━━━━━ RECORDS FOR THIS TASK
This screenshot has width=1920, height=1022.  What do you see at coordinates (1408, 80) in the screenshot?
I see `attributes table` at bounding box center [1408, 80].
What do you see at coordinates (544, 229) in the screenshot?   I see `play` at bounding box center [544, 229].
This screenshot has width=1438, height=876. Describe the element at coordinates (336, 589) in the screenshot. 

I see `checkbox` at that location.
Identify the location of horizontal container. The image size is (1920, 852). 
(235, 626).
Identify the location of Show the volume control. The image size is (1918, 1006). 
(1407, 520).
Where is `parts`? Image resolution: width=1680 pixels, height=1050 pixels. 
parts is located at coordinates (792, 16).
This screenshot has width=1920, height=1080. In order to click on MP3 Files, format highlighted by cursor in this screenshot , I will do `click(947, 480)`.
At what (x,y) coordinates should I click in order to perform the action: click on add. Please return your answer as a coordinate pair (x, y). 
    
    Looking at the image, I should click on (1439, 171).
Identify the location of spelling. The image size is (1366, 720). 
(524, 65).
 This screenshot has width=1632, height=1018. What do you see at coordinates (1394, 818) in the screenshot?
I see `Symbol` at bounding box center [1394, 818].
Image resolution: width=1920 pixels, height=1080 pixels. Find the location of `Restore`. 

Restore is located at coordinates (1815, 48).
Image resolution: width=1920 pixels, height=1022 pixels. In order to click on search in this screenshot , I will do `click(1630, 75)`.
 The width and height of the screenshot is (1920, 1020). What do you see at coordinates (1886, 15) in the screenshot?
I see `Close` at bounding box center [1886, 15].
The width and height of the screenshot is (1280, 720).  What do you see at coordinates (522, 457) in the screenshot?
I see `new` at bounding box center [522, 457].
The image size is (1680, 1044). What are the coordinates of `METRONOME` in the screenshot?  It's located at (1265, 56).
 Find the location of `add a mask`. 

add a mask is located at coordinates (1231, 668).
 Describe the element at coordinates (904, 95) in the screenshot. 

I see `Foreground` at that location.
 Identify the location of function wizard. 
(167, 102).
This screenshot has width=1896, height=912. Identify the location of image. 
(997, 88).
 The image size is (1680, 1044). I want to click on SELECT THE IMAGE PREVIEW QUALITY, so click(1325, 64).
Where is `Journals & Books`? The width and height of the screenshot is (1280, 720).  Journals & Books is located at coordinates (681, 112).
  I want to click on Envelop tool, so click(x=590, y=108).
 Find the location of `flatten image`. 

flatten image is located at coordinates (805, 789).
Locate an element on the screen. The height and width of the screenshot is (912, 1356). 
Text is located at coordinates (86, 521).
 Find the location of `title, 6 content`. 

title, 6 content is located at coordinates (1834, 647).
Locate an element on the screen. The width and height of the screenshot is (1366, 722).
━━━━━━━━━━
# [INSTRUCTION]
Please write out the lines above as a numbered list, leaving out any blank ones.

# [TASK OUTPUT]
1. This screenshot has width=1920, height=1022.  What do you see at coordinates (1408, 80) in the screenshot?
2. I see `attributes table` at bounding box center [1408, 80].
3. What do you see at coordinates (544, 229) in the screenshot?   I see `play` at bounding box center [544, 229].
4. This screenshot has width=1438, height=876. Describe the element at coordinates (336, 589) in the screenshot. 
5. I see `checkbox` at that location.
6. Identify the location of horizontal container. The image size is (1920, 852). 
7. (235, 626).
8. Identify the location of Show the volume control. The image size is (1918, 1006). 
9. (1407, 520).
10. Where is `parts`? Image resolution: width=1680 pixels, height=1050 pixels. 
11. parts is located at coordinates (792, 16).
12. This screenshot has width=1920, height=1080. In order to click on MP3 Files, format highlighted by cursor in this screenshot , I will do `click(947, 480)`.
13. At what (x,y) coordinates should I click in order to perform the action: click on add. Please return your answer as a coordinate pair (x, y). 
14.     Looking at the image, I should click on (1439, 171).
15. Identify the location of spelling. The image size is (1366, 720). 
16. (524, 65).
17.  This screenshot has width=1632, height=1018. What do you see at coordinates (1394, 818) in the screenshot?
18. I see `Symbol` at bounding box center [1394, 818].
19. Image resolution: width=1920 pixels, height=1080 pixels. Find the location of `Restore`. 
20. Restore is located at coordinates (1815, 48).
21. Image resolution: width=1920 pixels, height=1022 pixels. In order to click on search in this screenshot , I will do `click(1630, 75)`.
22.  The width and height of the screenshot is (1920, 1020). What do you see at coordinates (1886, 15) in the screenshot?
23. I see `Close` at bounding box center [1886, 15].
24. The width and height of the screenshot is (1280, 720).  What do you see at coordinates (522, 457) in the screenshot?
25. I see `new` at bounding box center [522, 457].
26. The image size is (1680, 1044). What are the coordinates of `METRONOME` in the screenshot?  It's located at (1265, 56).
27.  Find the location of `add a mask`. 
28. add a mask is located at coordinates (1231, 668).
29.  Describe the element at coordinates (904, 95) in the screenshot. 
30. I see `Foreground` at that location.
31.  Identify the location of function wizard. 
32. (167, 102).
33. This screenshot has width=1896, height=912. Identify the location of image. 
34. (997, 88).
35.  The image size is (1680, 1044). I want to click on SELECT THE IMAGE PREVIEW QUALITY, so click(1325, 64).
36. Where is `Journals & Books`? The width and height of the screenshot is (1280, 720).  Journals & Books is located at coordinates (681, 112).
37.   I want to click on Envelop tool, so click(x=590, y=108).
38.  Find the location of `flatten image`. 
39. flatten image is located at coordinates (805, 789).
40. Locate an element on the screen. The height and width of the screenshot is (912, 1356). 
41. Text is located at coordinates (86, 521).
42.  Find the location of `title, 6 content`. 
43. title, 6 content is located at coordinates (1834, 647).
44. Locate an element on the screen. The width and height of the screenshot is (1366, 722).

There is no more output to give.